> _INSTRUCTIONS TO FOLLOW_
Your answer should hold exactly the lines from the one with "This screenshot has width=1316, height=899." through the final line of the data below, reproduced as written.

BEGIN

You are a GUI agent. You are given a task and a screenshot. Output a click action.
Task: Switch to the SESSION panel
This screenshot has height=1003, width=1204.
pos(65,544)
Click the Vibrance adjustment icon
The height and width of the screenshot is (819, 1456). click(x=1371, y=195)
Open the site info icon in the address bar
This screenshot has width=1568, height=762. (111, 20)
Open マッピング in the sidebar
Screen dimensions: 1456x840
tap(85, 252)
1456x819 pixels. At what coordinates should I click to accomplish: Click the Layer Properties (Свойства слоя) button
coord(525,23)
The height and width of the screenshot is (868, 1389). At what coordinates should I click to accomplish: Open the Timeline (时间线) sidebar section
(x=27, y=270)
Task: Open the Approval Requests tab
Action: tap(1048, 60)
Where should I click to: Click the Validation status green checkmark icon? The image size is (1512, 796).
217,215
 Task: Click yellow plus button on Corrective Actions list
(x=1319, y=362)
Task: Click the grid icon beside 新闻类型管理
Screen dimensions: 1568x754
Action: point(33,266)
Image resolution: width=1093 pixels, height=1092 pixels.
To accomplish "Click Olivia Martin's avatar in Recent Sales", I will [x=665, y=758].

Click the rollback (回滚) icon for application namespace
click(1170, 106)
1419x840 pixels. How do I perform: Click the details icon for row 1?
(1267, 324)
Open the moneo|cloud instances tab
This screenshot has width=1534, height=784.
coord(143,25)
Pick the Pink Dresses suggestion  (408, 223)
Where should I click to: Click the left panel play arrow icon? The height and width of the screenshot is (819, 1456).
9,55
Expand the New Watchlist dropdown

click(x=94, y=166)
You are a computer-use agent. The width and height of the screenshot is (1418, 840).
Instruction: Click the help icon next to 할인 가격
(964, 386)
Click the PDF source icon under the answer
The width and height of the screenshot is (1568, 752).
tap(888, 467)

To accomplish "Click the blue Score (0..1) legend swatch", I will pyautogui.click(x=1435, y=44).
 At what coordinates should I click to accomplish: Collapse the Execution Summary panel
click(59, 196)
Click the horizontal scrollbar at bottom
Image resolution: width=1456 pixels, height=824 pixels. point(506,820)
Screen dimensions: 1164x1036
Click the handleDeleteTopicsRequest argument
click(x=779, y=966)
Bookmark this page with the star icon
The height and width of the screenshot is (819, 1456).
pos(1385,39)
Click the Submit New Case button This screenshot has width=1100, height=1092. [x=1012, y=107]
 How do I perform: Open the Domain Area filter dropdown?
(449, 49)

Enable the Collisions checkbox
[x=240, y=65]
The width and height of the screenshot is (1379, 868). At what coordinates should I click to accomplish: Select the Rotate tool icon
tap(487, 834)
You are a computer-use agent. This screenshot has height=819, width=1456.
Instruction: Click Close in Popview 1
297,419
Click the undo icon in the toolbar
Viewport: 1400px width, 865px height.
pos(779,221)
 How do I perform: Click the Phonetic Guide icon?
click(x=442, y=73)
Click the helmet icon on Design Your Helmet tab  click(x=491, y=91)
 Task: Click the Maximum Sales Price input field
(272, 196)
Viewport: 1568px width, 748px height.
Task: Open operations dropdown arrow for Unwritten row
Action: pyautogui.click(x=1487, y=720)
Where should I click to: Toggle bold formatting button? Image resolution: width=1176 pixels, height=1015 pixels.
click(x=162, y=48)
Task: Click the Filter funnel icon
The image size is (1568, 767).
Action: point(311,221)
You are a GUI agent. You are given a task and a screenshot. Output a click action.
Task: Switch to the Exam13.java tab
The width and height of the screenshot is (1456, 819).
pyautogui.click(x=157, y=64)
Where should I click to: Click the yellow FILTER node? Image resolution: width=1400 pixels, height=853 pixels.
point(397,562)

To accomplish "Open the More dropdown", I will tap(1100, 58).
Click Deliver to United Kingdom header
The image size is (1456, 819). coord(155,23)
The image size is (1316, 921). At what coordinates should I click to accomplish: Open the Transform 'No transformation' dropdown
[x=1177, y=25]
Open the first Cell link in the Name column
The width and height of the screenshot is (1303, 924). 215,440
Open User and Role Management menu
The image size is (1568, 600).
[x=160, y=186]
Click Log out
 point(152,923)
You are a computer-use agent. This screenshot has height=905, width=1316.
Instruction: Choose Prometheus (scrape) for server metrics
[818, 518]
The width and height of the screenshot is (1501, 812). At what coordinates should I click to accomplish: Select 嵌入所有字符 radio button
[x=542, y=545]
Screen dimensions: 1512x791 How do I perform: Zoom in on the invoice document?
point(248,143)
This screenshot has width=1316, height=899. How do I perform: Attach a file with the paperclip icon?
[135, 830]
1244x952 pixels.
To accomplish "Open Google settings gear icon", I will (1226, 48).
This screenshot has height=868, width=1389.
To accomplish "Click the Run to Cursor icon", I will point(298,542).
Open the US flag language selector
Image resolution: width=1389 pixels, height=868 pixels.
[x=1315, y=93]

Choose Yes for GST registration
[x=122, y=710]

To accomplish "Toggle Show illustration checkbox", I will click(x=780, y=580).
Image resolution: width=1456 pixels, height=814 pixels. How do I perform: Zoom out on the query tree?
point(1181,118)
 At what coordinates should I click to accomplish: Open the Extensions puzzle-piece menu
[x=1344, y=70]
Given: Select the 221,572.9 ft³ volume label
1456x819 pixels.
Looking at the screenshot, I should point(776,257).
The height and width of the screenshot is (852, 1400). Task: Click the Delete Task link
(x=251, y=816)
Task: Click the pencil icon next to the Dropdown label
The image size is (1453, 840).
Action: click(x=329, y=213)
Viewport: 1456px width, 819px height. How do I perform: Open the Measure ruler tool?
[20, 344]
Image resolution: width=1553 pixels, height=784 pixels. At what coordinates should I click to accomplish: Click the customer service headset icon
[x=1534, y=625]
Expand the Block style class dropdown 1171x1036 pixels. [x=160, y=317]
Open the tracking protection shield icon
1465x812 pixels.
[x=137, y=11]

END

> _OUTPUT OF THE EXERCISE_
This screenshot has width=1316, height=899. How do I perform: Attach a file with the paperclip icon?
[135, 830]
1244x952 pixels.
To accomplish "Open Google settings gear icon", I will (1226, 48).
This screenshot has height=868, width=1389.
To accomplish "Click the Run to Cursor icon", I will point(298,542).
Open the US flag language selector
Image resolution: width=1389 pixels, height=868 pixels.
[x=1315, y=93]

Choose Yes for GST registration
[x=122, y=710]

To accomplish "Toggle Show illustration checkbox", I will click(x=780, y=580).
Image resolution: width=1456 pixels, height=814 pixels. How do I perform: Zoom out on the query tree?
point(1181,118)
 At what coordinates should I click to accomplish: Open the Extensions puzzle-piece menu
[x=1344, y=70]
Given: Select the 221,572.9 ft³ volume label
1456x819 pixels.
Looking at the screenshot, I should point(776,257).
The height and width of the screenshot is (852, 1400). Task: Click the Delete Task link
(x=251, y=816)
Task: Click the pencil icon next to the Dropdown label
The image size is (1453, 840).
Action: click(x=329, y=213)
Viewport: 1456px width, 819px height. How do I perform: Open the Measure ruler tool?
[20, 344]
Image resolution: width=1553 pixels, height=784 pixels. At what coordinates should I click to accomplish: Click the customer service headset icon
[x=1534, y=625]
Expand the Block style class dropdown 1171x1036 pixels. [x=160, y=317]
Open the tracking protection shield icon
1465x812 pixels.
[x=137, y=11]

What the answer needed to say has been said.